:: Passage provided ::
Archive for February, 2008

Damages Attacks on FCA Ineffective

Thursday, February 21st, 2008

Yesterday, in U.S. v. Rogan, 2008 U.S. App. Lexis 3508 (7th Cir. Feb. 20, 2008), Chief Judge Easterbrook of the Seventh Circuit wrote a unanimous opinion addressing materiality and three damage issues that FCA defendants have been pushing all over the country.  Coming from a paragon of the University of Chicago with its world renowned economic analysis of the law, the materiality and damage analysis is very persuasive and poignant. 

The case involves an FCA action by the U.S. against the manager (and financial beneficiary) of a company involved in illegal kickbacks for referring Medicare and Medicaid patients.  Rogan wanted to expand the materiality aspect of the FCA to require live testimony from a government employee “that the government was sure to enforce the statute.”  The Court rejected the expansion because it undermined the point of the statute, which was to protect against gullible, careless, overworked, harried, or inattentive government employees. 

The Court in error next suggested that reliance is an element of an FCA case, but made it indistinguishable from the materiality requirement. 

Defendants are wont to argue that while they do not qualify for payment, because services were rendered for which payment would have been made under other circumstances, the government is not damaged in the value of the services.  This issue should have been foreclosed by Peterson v. Weinberger, 508 F.2d 45, 52-53 (5th Cir.), cert. denied, 423 U.S. 830 (1975), but FCA defendants continue to argue some variation of this.  The unanimous panel completely rejected this argument as Medicare and Medicaid are not payments for services, but rather subsidies for patients.  Moreover, when the conditions of payment are not satisfied, the entire amount of money received must be paid back.

:: Data ::
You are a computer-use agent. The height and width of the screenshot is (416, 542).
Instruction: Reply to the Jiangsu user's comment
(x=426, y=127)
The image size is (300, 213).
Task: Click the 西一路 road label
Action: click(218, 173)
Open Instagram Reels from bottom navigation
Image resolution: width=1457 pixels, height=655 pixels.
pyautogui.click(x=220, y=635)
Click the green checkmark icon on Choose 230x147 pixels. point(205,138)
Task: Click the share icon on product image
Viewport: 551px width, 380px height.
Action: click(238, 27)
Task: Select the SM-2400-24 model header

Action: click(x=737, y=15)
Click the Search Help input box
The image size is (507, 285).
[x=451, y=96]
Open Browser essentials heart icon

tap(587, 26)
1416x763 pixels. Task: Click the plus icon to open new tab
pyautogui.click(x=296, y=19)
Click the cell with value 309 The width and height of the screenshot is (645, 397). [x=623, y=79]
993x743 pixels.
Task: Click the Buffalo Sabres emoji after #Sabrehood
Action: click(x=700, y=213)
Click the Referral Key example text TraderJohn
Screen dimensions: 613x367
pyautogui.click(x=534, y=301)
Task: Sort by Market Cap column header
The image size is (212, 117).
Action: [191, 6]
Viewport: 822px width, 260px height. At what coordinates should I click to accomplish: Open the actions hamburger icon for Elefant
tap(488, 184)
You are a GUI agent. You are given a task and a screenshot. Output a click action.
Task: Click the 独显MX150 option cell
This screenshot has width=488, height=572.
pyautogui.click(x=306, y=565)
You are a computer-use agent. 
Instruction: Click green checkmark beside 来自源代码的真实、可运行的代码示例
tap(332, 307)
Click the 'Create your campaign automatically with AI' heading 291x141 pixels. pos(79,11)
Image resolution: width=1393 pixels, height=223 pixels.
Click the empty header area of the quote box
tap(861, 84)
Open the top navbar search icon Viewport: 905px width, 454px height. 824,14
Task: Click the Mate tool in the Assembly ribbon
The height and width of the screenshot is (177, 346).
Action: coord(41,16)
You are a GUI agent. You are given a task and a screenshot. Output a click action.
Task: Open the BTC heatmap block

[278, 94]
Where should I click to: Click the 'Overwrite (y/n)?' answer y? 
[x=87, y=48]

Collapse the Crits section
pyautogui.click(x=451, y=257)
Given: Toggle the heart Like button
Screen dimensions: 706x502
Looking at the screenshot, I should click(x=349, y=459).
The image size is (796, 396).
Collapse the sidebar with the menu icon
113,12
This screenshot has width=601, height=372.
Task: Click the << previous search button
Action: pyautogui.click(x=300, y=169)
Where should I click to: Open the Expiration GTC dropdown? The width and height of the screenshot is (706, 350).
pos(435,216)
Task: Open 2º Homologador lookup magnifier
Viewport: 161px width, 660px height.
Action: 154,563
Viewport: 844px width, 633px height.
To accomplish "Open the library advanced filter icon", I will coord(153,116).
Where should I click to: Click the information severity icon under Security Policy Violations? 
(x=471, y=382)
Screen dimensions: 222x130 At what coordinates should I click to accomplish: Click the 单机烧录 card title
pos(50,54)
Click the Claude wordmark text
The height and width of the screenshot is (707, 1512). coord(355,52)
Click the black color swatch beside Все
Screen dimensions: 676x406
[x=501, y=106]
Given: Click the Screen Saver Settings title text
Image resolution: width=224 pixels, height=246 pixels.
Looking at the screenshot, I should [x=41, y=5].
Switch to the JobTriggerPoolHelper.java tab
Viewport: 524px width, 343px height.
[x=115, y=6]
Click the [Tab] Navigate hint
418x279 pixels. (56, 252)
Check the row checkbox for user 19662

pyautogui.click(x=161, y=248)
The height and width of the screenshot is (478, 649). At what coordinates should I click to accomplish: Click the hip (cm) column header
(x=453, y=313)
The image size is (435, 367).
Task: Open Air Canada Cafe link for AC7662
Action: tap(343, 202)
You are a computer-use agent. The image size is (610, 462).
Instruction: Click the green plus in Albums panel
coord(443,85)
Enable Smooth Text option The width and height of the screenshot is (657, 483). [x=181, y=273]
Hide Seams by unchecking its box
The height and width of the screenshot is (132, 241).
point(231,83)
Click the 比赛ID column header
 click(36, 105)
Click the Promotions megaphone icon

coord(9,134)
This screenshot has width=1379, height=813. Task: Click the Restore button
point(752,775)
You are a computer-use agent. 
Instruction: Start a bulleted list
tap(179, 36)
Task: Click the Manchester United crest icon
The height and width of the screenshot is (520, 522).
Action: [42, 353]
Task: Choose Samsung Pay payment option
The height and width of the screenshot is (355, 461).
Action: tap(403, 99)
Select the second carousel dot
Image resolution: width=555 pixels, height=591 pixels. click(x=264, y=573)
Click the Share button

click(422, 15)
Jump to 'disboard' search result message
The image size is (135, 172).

:: Complete the following ::
a. In the post on U.S. v. Rogan, which judge wrote the Seventh Circuit's unanimous opinion?
b. Rewrite the paragraph of the post on U.S. v. Rogan that begins "Defendants are wont to argue" as a short bulleted list that keeps its main facts.
c. List every word the post on U.S. v. Rogan uses to describe the government employees the statute is meant to protect against.

:: Set of answers ::
a. Chief Judge Easterbrook of the Seventh Circuit wrote the opinion.

b.
- Defendants argue that even though they do not qualify for payment, the government is not damaged in the value of the services, because the services would have been paid for under other circumstances.
- Peterson v. Weinberger, 508 F.2d 45, 52-53 (5th Cir.), cert. denied, 423 U.S. 830 (1975), should have foreclosed this issue, but FCA defendants keep arguing versions of it.
- The unanimous panel rejected the argument because Medicare and Medicaid are not payments for services but subsidies for patients.
- When the conditions of payment are not met, the entire amount received must be paid back.

c.
- gullible
- careless
- overworked
- harried
- inattentive